Task details
The reply should consist solely of the lines from the one with "The image size" through the final line of the listing, copied exactly, with no pictures.

#### Data for the task

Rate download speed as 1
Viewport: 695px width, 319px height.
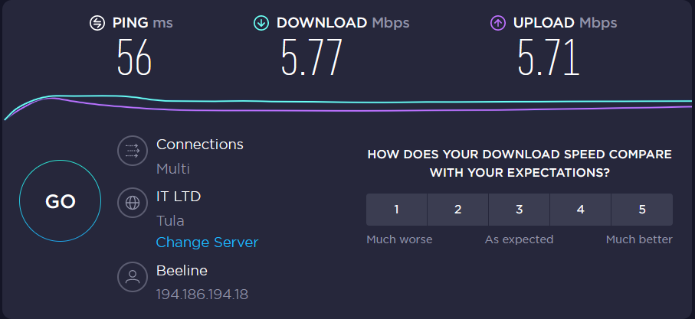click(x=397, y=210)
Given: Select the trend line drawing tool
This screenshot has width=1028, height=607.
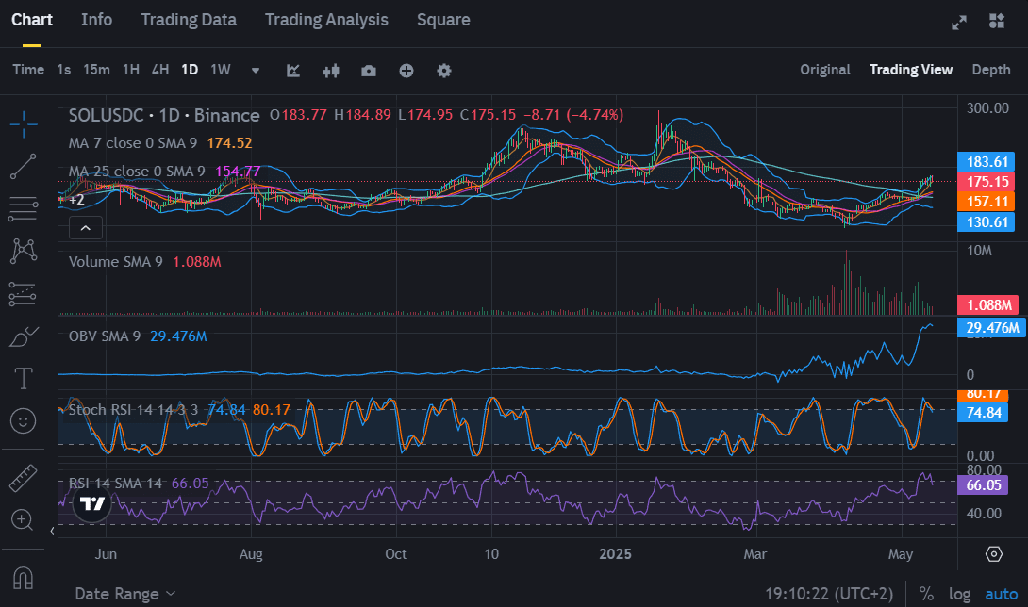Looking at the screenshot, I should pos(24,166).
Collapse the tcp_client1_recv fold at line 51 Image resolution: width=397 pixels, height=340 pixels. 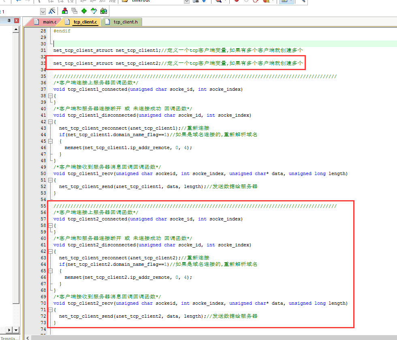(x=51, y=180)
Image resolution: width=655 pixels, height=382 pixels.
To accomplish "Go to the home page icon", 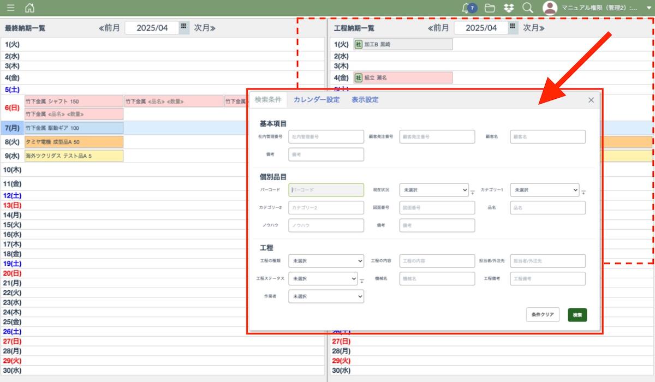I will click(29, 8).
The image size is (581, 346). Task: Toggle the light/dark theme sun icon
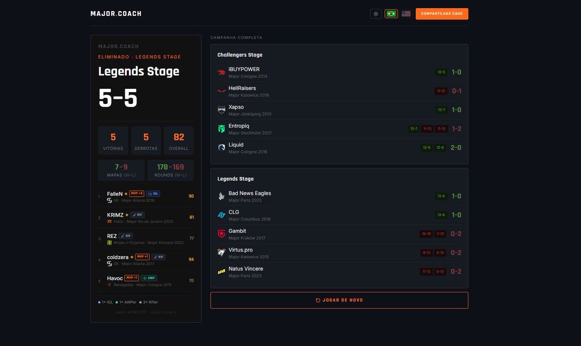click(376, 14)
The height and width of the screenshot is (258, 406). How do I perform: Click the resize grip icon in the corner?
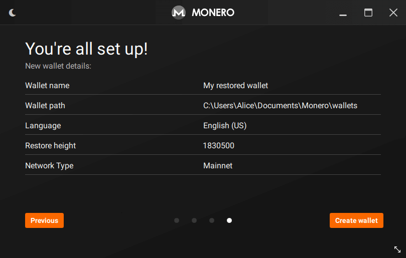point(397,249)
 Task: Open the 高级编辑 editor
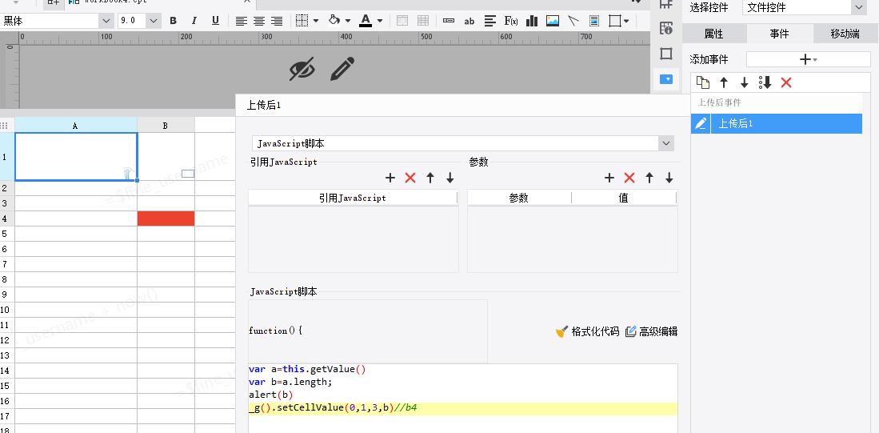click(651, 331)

########

Solution for this problem
The image size is (581, 346). Task: Toggle the light/dark theme sun icon
click(376, 14)
The height and width of the screenshot is (258, 406). How do I perform: Click the resize grip icon in the corner?
point(397,249)
 Task: Open the 高级编辑 editor
click(651, 331)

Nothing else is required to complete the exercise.